Hyman, too, named interdisciplinary initiatives as a top priority, citing his experience in the Mind, Brain and Behavior program as an ideal example.
“The faculty in very diverse disciplines recognized that they needed each other,” he said. “That’s something I’d like to build on.”
Hyman also stressed his commitment to undergraduate education at the College, echoing Summers’ inauguration statements about the importance of improving science education for all students—not just science concentrators.
“A curriculum can never be static.,” he said. “Knowledge is changing at an incredible rate.”
Hyman, 49, graduated summa cum laude from Yale University in 1974 in philosophy and the humanities. He was selected as a Mellon fellow and received a bachelors’s and a master’s degree in philosophy of science from the University of Cambridge in 1976.
From there, Hyman went to HMS, where he graduated cum laude in 1980. After an internship in medicine at Massachusetts General Hospital (MGH), a residency in psychiatry at McLean Hospital and a clinical fellowship in neurology at MGH, he was a postdoctoral fellow at Harvard in molecular biology.

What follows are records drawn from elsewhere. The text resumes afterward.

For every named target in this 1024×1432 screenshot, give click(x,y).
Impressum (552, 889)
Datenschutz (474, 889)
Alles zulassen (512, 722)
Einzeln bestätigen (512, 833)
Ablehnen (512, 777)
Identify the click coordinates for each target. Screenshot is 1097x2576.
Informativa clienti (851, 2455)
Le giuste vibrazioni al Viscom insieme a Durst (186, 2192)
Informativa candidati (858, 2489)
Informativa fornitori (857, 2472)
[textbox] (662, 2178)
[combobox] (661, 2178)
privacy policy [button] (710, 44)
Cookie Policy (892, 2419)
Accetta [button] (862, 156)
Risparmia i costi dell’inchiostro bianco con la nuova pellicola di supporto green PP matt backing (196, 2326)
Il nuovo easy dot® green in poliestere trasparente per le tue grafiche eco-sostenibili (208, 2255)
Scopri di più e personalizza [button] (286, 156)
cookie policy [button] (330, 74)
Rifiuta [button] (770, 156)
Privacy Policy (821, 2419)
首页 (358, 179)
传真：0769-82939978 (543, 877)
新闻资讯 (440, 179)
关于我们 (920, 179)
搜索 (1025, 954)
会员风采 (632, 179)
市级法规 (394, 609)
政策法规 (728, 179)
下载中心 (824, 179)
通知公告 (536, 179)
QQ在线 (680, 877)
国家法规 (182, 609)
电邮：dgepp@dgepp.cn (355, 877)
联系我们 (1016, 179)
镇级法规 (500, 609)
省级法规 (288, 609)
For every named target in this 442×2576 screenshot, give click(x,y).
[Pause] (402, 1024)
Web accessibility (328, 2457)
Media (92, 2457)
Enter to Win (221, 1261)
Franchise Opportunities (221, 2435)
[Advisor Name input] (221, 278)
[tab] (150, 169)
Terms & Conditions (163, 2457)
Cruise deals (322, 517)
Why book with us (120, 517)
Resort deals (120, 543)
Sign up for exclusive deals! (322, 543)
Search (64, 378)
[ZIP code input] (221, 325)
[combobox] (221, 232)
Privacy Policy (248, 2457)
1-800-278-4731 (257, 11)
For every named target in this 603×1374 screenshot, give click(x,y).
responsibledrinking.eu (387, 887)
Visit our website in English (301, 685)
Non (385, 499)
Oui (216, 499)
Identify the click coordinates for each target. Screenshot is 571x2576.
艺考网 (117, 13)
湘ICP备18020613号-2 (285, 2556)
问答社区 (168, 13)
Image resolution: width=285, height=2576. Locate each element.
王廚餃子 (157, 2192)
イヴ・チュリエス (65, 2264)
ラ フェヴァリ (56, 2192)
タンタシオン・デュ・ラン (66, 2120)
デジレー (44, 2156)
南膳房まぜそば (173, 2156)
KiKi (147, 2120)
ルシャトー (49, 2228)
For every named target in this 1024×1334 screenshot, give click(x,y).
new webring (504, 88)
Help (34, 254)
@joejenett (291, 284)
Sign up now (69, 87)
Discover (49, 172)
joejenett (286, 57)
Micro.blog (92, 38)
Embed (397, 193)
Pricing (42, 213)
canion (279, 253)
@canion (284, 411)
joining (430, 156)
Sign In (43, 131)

Hyman went on to teach neurobiology at HMS and was the director of psychiatry research at MGH.
He left Harvard in 1996 to become the director of NIMH.
Currently, he serves on advisory boards internationally and is a member of the Institute of Medicine of the National Academy of Sciences.
Hyman’s wife Barbara Bierer is a former HMS professor of pediatrics currently working at the National Institute of Health. They have three children.